Buena Onda

Aunque nos hagan sufrir

¡Hola amigas! Esta semana quería escribir sobre el invento que a algunas nos hace llegar al cielo (¡no sean mal pensadas!). El asunto es que en mi búsqueda encontré este importante artículo y lo quiero compartir con ustedes

Sin lugar a dudas, la mayoría de las mujeres los adoramos. Hacen que las piernas se vean más largas y bonitas. Ni qué hablar de los centímetros extra que añaden a nuestra estatura. Son un símbolo de feminidad, sexualidad y elegancia.
Todas sabemos que los tacones pueden ser una tortura si se usan por un largo tiempo. Especialmente si son angostos en la punta. A los tacones altos se les acusa de producir dolencia, deformar los pies y causar accidentes. Examinemos de cerca algunas de esas acusaciones.
Al usar tacones estamos inclinado el soporte de nuestro cuerpo (los pies), haciendo que éste se incline hacia delante. Para compensar esta inclinación tenemos que poner tensión en los músculos de la espalda, y con ello inclinar nuestro cuerpo hacia atrás, y de esta forma caminar recto. Por lo tanto, el balance natural de nuestra espina dorsal se altera. Por esta razón es más fácil perder el equilibrio cuando se usan zapatos altos.
Los dedos de los pies se aprietan, dependiendo del estilo del calzado esto puede ser desde ligero (con los estilos cuadrados en la punta) hasta extremo (con los zapatos de punta delgada). La presión en los dedos causa desde callos, irritaciones y malestar hasta problemas en los huesos de los pies. Si se usan por largos periodos y constantemente, los daños en la estructura ósea de los pies pueden ser permanentes y causar dolor.
Algunas consecuencias del abuso incluyen: artritis, problemas con las terminaciones nerviosas de los dedos de los pies y deformaciones. Los músculos de los tobillos también sufren por el cambio de ángulo, provocando tensión.
Consejos
* Úsalos ocasionalmente.
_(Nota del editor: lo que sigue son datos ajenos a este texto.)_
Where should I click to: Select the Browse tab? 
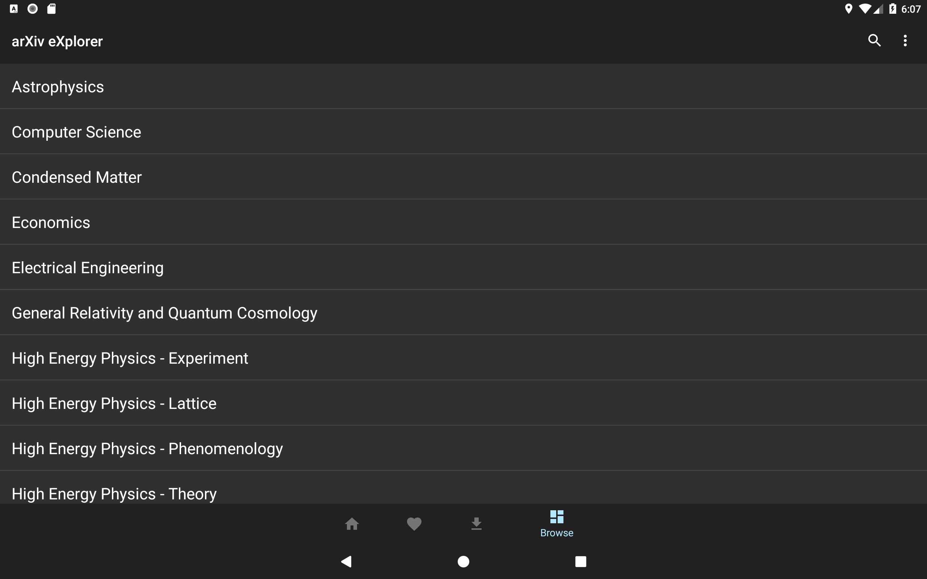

Evita usarlos todos los días, si disminuyes el uso de los tacones altos estarás eliminando el riesgo de deformaciones y dolor. Evita usarlos en actividades en las que tengas que estar parada. Los médicos recomiendan no usar zapatos con más de 2.5 pulgadas de alto (6 cm.) para uso diario.
* Selecciona el tamaño correcto. La mayoría de las mujeres usan la talla incorrecta, un estudio señala que muchas mujeres usan hasta dos tamaños menos. Mídete los zapatos y trata de probártelos al final del día cuando tus pies están hinchados. De esta forma te estás asegurando que los zapatos serán cómodos todo el tiempo.
* Los zapatos altos cerrados son mejores que las sandalias con tacones altos, porque ofrecen más apoyo.
* No compres zapatos pensando que aunque no sean cómodos te quedarán bien. El zapato tiene que sentirse cómodo desde la primera vez.
* No uses los mismos zapatos todos los días. Usa diferentes estilos y tacones altos y bajos.
* Si usas tacones altos todos los días y estás experimentando dolor, nunca los abandones repentinamente. Los músculos se han acostumbrado a cierta presión y ángulo, debes disminuir el tamaño de los tacones paulatinamente.